The default threshold is 80%. Pipeline aliases declare their own defaults: forge-auto targets 90%, forge and forge-quick target 80%. You can override any default with a custom threshold (e.g., TS[min:85]).

When a skill scores between 80% and its target threshold (e.g., 82% against a 90% target), the soft gate falls back to the 80% floor — the skill passes, but an evidence report is written to forge-data/{skill}/{version}/evidence-report-fallback.md documenting the quality compromise.

Gap severities

When the score is calculated, each finding is classified by severity to guide remediation:

Severity	Examples
Critical	Missing exported function/class documentation
High	Signature mismatch between source and `SKILL.md`
Medium	Missing type/interface documentation; scripts/assets directory inconsistencies
Low	Missing optional metadata or examples; description optimization opportunities
Info	Style suggestions; discovery testing recommendations

Score report output

The test report includes a score breakdown table showing each category’s raw score, weight, and weighted contribution:

Category	Score	Weight	Weighted
Export Coverage	92%	36%	33.1%
Signature Accuracy	85%	22%	18.7%
Type Coverage	100%	14%	14.0%
Coherence	80%	18%	14.4%
External Validation	78%	10%	7.8%
Total		100%	88.0%

The report also records analysisConfidence (full, provenance-map, metadata-only, remote-only, or docs-only) and includes a degradation notice when source access was limited.

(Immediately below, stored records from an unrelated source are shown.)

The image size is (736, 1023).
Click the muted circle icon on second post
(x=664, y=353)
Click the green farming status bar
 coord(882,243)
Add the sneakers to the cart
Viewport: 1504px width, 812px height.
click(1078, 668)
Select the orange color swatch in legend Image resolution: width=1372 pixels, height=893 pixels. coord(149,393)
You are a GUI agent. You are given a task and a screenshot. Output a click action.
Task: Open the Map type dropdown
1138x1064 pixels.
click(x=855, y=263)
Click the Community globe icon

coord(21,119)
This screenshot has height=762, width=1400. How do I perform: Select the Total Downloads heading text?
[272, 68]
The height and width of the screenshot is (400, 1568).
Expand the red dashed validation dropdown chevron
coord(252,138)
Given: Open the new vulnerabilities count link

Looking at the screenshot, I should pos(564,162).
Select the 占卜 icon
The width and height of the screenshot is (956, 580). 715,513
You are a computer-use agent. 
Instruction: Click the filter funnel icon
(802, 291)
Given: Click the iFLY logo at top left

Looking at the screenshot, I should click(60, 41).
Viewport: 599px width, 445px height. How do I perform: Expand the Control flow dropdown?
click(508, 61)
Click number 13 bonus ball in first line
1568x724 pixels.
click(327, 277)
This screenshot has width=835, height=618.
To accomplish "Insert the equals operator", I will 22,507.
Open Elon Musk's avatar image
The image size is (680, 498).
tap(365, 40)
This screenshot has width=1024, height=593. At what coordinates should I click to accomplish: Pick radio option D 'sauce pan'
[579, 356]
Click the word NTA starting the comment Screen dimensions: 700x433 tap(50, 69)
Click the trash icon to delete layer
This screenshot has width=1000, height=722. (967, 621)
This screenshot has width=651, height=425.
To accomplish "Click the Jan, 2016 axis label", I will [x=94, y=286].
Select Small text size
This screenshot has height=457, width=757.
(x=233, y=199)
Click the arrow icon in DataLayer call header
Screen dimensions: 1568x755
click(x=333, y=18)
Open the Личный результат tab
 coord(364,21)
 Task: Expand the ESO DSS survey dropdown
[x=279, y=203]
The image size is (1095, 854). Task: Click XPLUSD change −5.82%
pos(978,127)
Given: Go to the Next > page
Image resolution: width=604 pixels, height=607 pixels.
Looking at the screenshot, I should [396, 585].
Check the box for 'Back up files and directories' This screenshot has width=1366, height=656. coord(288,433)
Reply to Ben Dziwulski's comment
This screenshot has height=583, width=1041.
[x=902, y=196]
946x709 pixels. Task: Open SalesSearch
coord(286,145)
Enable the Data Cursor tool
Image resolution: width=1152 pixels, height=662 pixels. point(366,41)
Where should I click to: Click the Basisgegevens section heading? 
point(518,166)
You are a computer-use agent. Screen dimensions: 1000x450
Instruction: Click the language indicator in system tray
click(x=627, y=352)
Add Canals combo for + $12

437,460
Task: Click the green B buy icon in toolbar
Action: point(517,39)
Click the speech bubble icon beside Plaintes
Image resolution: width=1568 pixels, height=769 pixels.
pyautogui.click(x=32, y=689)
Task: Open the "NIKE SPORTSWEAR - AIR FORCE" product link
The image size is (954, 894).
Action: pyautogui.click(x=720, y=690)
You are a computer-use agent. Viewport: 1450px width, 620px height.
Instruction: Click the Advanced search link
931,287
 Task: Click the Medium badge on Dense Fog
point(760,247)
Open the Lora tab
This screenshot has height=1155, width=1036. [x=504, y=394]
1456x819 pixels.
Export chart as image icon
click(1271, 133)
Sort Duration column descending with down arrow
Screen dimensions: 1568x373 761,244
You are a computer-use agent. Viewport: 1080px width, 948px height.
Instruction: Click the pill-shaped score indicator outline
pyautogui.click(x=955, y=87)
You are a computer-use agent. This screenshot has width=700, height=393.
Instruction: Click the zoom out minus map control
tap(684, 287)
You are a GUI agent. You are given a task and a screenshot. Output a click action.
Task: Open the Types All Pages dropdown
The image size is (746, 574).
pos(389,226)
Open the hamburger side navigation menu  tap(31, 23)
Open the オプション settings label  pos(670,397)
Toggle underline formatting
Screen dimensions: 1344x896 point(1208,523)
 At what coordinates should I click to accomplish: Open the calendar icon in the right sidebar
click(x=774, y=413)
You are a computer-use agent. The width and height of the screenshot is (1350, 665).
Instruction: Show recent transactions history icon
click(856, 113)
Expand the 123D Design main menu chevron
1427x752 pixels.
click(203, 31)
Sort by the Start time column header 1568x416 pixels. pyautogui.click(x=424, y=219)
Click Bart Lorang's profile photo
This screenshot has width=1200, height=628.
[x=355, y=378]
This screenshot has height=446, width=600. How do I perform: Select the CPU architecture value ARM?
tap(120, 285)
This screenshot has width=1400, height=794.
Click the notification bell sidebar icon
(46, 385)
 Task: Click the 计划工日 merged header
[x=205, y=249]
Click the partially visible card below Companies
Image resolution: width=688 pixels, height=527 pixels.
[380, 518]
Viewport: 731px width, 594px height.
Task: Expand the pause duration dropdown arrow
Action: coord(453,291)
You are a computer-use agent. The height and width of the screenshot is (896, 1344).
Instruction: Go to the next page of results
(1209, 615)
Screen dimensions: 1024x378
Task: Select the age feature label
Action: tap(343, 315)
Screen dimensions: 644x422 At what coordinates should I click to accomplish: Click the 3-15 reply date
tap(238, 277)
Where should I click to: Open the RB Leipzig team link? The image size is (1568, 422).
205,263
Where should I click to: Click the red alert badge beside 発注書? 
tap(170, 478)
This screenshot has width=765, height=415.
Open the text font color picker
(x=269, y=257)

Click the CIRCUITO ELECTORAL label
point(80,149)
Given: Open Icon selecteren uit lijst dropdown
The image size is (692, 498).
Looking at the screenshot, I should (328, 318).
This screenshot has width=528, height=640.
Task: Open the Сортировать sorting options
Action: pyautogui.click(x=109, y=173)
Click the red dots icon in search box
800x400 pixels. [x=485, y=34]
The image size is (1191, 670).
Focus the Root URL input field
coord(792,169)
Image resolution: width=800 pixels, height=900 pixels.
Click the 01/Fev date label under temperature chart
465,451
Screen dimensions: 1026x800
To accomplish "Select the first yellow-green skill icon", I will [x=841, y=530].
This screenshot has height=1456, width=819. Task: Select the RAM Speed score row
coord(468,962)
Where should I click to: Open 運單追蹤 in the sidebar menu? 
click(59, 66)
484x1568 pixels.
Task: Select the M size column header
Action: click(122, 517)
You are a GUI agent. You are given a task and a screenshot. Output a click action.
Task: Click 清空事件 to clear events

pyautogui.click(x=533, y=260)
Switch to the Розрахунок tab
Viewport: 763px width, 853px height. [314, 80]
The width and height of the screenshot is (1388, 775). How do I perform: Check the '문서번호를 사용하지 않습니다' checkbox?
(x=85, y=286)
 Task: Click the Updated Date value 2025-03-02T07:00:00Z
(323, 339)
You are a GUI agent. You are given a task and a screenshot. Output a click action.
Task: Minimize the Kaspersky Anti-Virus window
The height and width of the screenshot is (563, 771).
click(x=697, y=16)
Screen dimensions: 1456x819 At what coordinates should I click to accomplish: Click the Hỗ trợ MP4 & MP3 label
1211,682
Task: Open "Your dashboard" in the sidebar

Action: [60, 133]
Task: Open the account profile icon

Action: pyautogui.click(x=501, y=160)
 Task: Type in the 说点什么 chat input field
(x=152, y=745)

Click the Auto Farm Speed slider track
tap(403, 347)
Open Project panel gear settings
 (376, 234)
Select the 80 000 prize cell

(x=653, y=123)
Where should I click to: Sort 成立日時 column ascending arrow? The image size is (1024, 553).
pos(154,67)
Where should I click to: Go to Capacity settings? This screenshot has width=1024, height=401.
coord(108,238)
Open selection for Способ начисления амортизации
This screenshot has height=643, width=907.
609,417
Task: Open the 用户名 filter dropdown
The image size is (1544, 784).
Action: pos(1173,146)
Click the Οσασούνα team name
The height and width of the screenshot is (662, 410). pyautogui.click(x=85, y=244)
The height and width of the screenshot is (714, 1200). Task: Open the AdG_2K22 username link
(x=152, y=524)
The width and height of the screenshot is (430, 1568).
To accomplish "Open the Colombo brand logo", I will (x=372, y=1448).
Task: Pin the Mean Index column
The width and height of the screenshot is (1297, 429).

Build-time drift detection (for docs themselves)

The SKF docs you’re reading right now are themselves verified against oh-my-skills. A docs/_data/pinned.yaml anchor file records the exact version, commit SHA, and confidence tier of every reference skill. A Node validator (tools/validate-docs-drift.js) runs as part of npm run quality and:

Confirms canonical truth — every anchor in pinned.yaml is cross-checked against the actual metadata.json in oh-my-skills. Version, commit, tier, and authority must match.
Scans docs for stale prose — every .md file is grepped for <library> v?<x.y.z> patterns and any version that disagrees with pinned.yaml is flagged with file + line number.

If the validator flags drift, the CI fails before the docs get merged. It’s the same “nothing is made up” contract SKF applies to skills, applied to the docs that describe SKF. When the anchor file is updated to reflect a new oh-my-skills release, the prose must update too — otherwise npm run docs:validate-drift blocks the merge.

You can run it yourself from the SKF repo root:

npm run docs:validate-drift

Or point it at a different local copy of oh-my-skills:

OMS=/path/to/your/oh-my-skills npm run docs:validate-drift

Clean output looks like this:

OK: 4 skills checked against /home/you/oh-my-skills, no drift.

Dirty output cites exact file:line locations so the fix is mechanical.

Reference output: oh-my-skills

Every example in this page points at oh-my-skills, the SKF reference portfolio. Four Deep-tier skills (cocoindex, cognee, Storybook v10, uitripled), each shipping its full audit trail alongside the compiled skill. Both the worked example for this page and the continuing proof that the pipeline does what it says. If you want to see what SKF produces when you run it on real libraries, that’s the answer.